Gong Mengchun, Yu Yue, Ouyang Zihao, Shi Wenzhao, Liu Chao, Wang Qilin, Nan Jiale, Cai Endi, Ding Fen, Nie Sheng
School of Biomedical Engineering, Guangdong Medical University, Dongguan, China.
Digital Health China Technologies Co., Ltd., Beijing, China.
Sci Rep. 2025 Jan 8;15(1):1296. doi: 10.1038/s41598-024-84658-9.
The comprehensive adoption of Electronic Medical Records (EMRs) offers numerous benefits but also introduces risks of privacy leakage, particularly for patients with Sexually Transmitted Infections (STI) who need protection from social secondary harm. Despite advancements in privacy protection research, the effectiveness of these strategies in real-world data remains debatable. The objective is to develop effective information extraction and privacy protection strategies to safeguard STI patients in the Chinese healthcare environment and prevent unnecessary privacy leakage during the data-sharing process of EMRs. The research was conducted at a national healthcare data center, where a committee of experts designed rule-based protocols utilizing natural language processing techniques to extract STI information. Extraction Protocol of Sexually Transmitted Infections Information (EPSTII), designed specifically for the Chinese EMRs system, enables accurate and complete identification and extraction of STI-related information, ensuring high protection performance. The protocol was refined multiple times based on the calculated precision and recall. Final protocol was applied to 5,000 randomly selected EMRs to calculate the success rate of privacy protection. A total of 3,233,174 patients were selected based on the inclusion criteria and a 50% entry ratio. Of these, 148,856 patients with sensitive STI information were identified from disease history. The identification frequency varied, with the diagnosis sub-dataset being the highest at 4.8%. Both the precision and recall rates have reached over 95%, demonstrating the effectiveness of our method. The success rate of privacy protection was 98.25%, ensuring the utmost privacy protection for patients with STI. Finding an effective method to protect privacy information in EMRs is meaningful. We demonstrated the feasibility of applying the EPSTII method to EMRs. Our protocol offers more comprehensive results compared to traditional methods of including STI information.

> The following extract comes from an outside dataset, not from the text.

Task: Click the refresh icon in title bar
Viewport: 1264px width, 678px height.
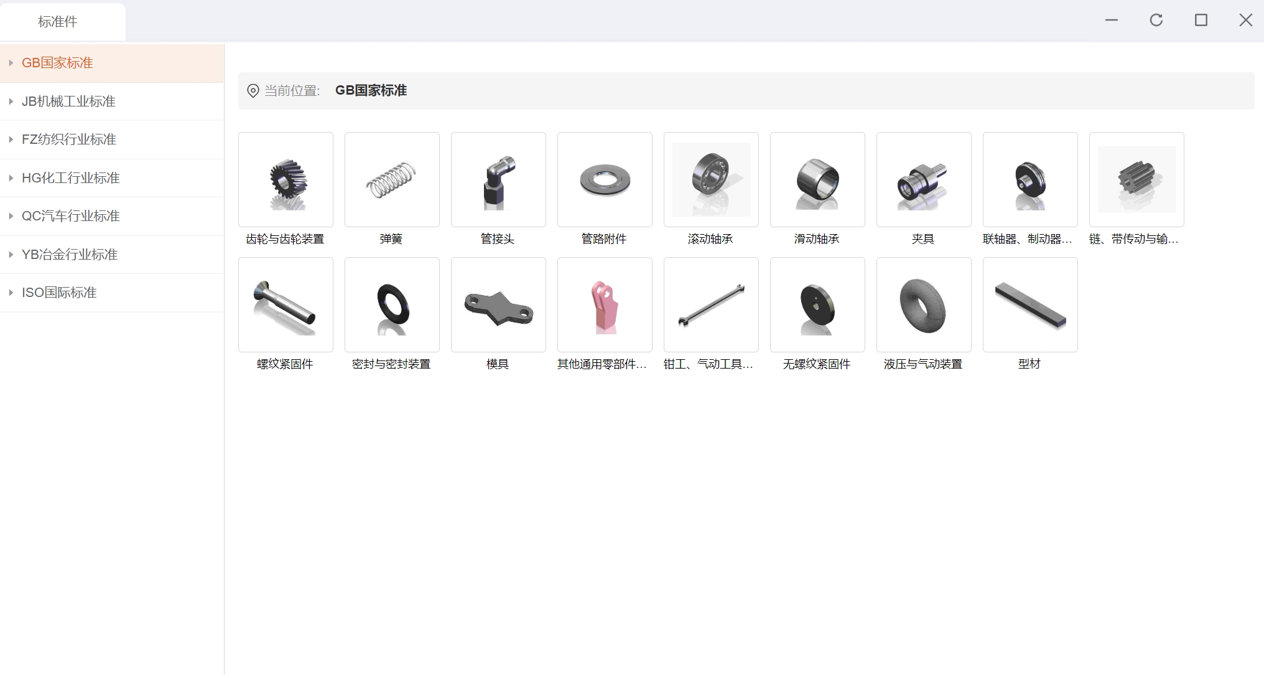Action: [1156, 21]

全面采用电子病历(EMR)有诸多益处,但也带来了隐私泄露的风险,尤其是对于性传播感染(STI)患者而言,他们需要防范社会二次伤害。尽管隐私保护研究取得了进展,但这些策略在实际数据中的有效性仍存在争议。目的是制定有效的信息提取和隐私保护策略,以保护中国医疗环境中的性传播感染患者,并防止在电子病历数据共享过程中出现不必要的隐私泄露。该研究在一个国家医疗数据中心进行,由专家委员会利用自然语言处理技术设计基于规则的协议来提取性传播感染信息。专门为中国电子病历系统设计的性传播感染信息提取协议(EPSTII)能够准确、完整地识别和提取与性传播感染相关的信息,确保高度的保护性能。该协议根据计算出的精确率和召回率进行了多次优化。最终协议应用于随机选取的5000份电子病历,以计算隐私保护的成功率。根据纳入标准和50%的录入比例,共选取了3233174名患者。其中,从病史中识别出148856名患有敏感性传播感染信息的患者。识别频率各不相同,诊断子数据集最高,为4.8%。精确率和召回率均达到95%以上,证明了我们方法的有效性。隐私保护成功率为98.25%,确保了对性传播感染患者的最大隐私保护。找到一种有效的方法来保护电子病历中的隐私信息具有重要意义。我们证明了将EPSTII方法应用于电子病历的可行性。与包含性传播感染信息的传统方法相比,我们的协议提供了更全面的结果。